Una volta il re della Francia rimesso alla testa del regno, il vero conflitto si muove su altri terreni. I successori dei templiers in Inghilterra, Scozia, Irlanda, non hanno mai stabilito i loro viaggi verso il nuovo mondo e la civilizzazione inca soltanto delle barche partite dalla Rochelle la vigilia dell'arresto dell'ordine, aveva raggiunto. Questi nuovi templiers o francs-maçons inglesi non avevano certamente preso il potere da loro e nascondevano bene le fonti della loro conoscenza. Combattere gli inglesi, potevano significare per i partigiani di Giovanna d'Arco, dopo avere installato in Francia il re che era sottoposto loro, installare a Londra anche il re favorevole al vecchio movimento templier e ad un'organizzazione in rete? Attaccava di fronte, loro dovevano insorgersi dell'interno? In ogni caso, la sovranità inglese prese Jeanne d'Arcmolto seriamente e si attivò alla sua perdita.

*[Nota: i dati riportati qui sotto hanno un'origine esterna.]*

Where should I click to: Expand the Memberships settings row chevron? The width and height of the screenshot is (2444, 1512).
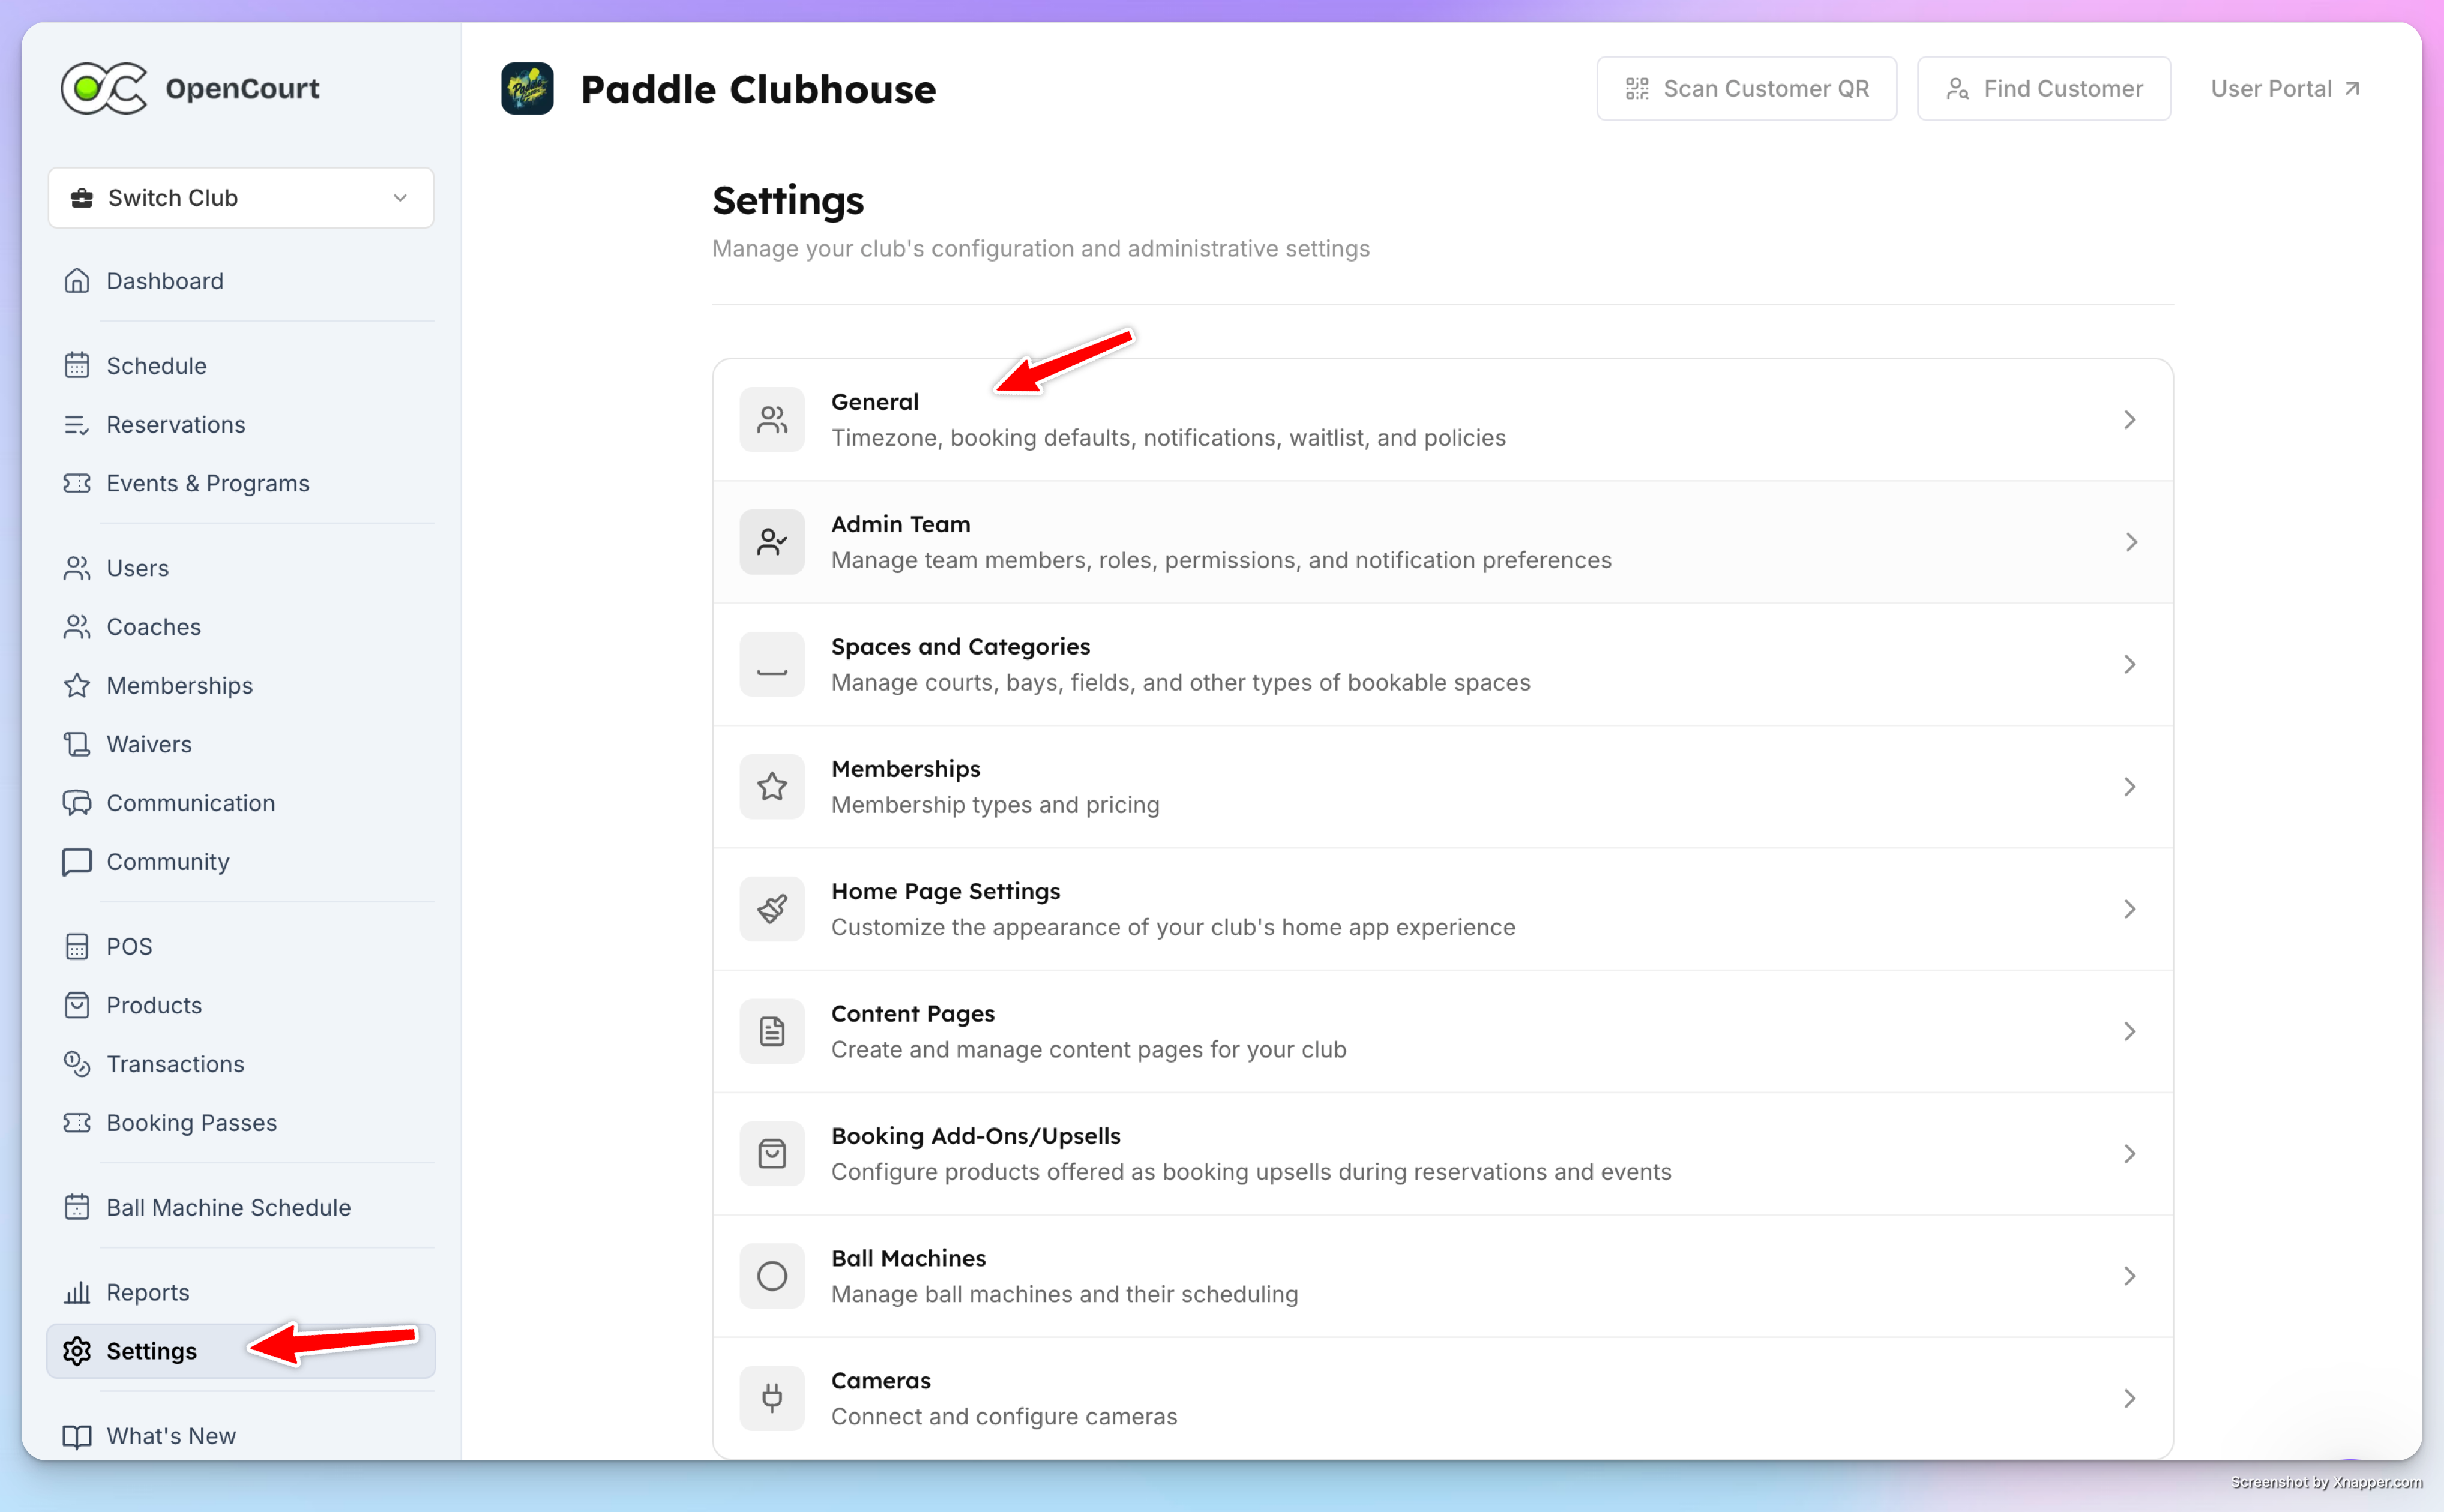tap(2130, 787)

Oggi ancora, la storia di Jeanne d'Arc si riassume ad una lezione di patriottismo francese nella quale, peraltro, a forza di avere occultato lati interi della storia, non è più fatto menzione di questa resistenza all'assolutismo reale. Jeanne paga essa anche la volontà di occultare il tempo delle cattedrali e l'altro modo di organizzare una società sul suolo francese. Tuttavia come le piramidi in Egitto, le cattedrali sono là per provare che questo tempo è stato bene vissuto, che una conoscenza nuova aveva arricchito la civilizzazione europea, che uomini, donne chiariti da una luce non che appartiene a questo mondo, sono morti per lasciarci la memoria, la fede, i segni della speranza degli esseri umani.